In 1782 George Ransley was born at Ruckinge, and started work as a ploughman then a carter. The story goes that he found a stash of spirits hidden by the smugglers and with the proceeds of the sale bought his house The Bourne Tap, from where he frequently sold spirits that he had landed. Another location frequented by the Gang at this time was an Augustine Priory, at Bilsington which was used as a farm house and they would use as a store house.

Ransley took over the gang of smugglers after the Battle of Brookland, and employed a doctor, with an allowance paid to a man's family if he was ill, a policy that avoided the capture of injured men by the revenue forces and helped to ensure loyalty. The gang became stronger and landed goods along the coast from Rye to Deal . In July 1826 they were caught on the beach at Dover and a Midshipman, Richard Morgan, was killed. In October 1826 Ransley was arrested at Aldington by the Bow Street Runners on suspicion of murder, but as it took place in the dark, the death sentence was converted to deportation along with his brother-in-law Samuel Bailey as was fellow gang members Thomas Gillham and James Hogben.

Ransley was sent to work on a farm in Tasmania where his knowledge of farming was a great benefit to him.

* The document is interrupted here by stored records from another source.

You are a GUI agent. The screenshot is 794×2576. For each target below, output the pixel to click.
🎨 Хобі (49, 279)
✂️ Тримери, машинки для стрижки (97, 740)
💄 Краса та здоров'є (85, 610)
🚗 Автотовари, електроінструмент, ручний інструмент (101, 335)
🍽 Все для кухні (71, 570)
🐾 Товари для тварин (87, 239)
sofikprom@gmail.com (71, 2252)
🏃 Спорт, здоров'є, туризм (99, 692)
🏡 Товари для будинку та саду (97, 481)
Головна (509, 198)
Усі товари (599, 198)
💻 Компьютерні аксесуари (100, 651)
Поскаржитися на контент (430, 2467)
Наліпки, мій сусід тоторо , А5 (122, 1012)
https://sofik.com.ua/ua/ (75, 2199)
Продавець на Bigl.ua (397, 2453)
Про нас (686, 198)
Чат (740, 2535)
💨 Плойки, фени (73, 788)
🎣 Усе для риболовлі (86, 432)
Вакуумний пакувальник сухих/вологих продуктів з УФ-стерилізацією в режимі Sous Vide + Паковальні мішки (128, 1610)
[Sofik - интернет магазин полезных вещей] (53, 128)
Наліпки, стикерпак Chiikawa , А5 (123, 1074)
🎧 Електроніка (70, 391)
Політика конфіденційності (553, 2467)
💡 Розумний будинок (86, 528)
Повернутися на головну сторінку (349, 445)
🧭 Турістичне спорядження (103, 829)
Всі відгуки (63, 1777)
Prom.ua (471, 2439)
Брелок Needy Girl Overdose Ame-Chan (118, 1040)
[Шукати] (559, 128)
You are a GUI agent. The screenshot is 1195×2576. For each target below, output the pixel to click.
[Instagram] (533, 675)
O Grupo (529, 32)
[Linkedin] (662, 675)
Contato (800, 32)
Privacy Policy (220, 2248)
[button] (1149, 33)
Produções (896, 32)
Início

Two years later his wife Elizabeth followed with their ten children - only nine survived the journey. He was assigned to his wife in 1833. He was finally granted a pardon in 1838 and farmed 500 acre at River Plenty, Hobart. He died in 1856 and is buried in River Plenty, New Norfolk, along with his wife.

==Downfall==
The success of smuggling gangs is dependent upon the goodwill of the local people. The gang began to lose this special relationship as they extended their ruthless behaviour beyond that of the publicly acceptable crime of smuggling and turned on the rural communities. Some of the members of the Gang started resorting to breaking into local residences.

The problems were compounded when Richard Morgan, a member of the blockade forces at Dover, was shot and killed. Morgan, who was a quartermaster with the blockade, was well liked in Dover and spotted the Gang trying to run a cargo ashore on Dover Beach. After firing a warning shot the Gang turned on him, resulting in his death and the wounding of a seaman who was with him. A reward was offered for information after this incident which was claimed by several people and as a consequence, in October, 1826 the blockade forces together with two Bow Street Runners raided The Bourne Tap and captured George Ransley and seven other members of the Gang. Eventually a total of nineteen men were captured and stood trial at Maidstone Assizes in January 1827. They were all found guilty of charges that carried the death penalty but their lawyer, a local gentleman from Maidstone, managed to get some of their sentences commuted to transportation.

==Stories==
- There is a story that as a result of a fight between the Gang members one night, one of the smugglers' number was murdered and the body disposed of down a well at the side of the Inn. It is said that on some nights the sounds of scuffling and a body being dragged outside can still be heard.
- Although the Gang had a brutal reputation, they were not without a sense of humour. One officer who was blindfolded and had his legs bound was told he was to be thrown over a cliff. He managed to cling on to tufts of grass as he fell and hung with his legs dangling for some time. It was not until his blindfold slipped that he realised his feet were a matter of inches above the ground. The 'cliff' was only 7 ft high.
- Ransley lived at a The Bourne Tap and stories were circulated about there being a ghost which manifested itself as a floating severed head in the old building which served well to keep the curious away.
- Ransley was known for his organisational abilities but stories differ about the man. Some said he was a giant of over six feet, others said he was hardly more than five feet tall, some said he was a likeable rogue, others lived in absolute fear of him. Whatever was the truth, there was no doubt that he could be as ruthless as the situation demanded.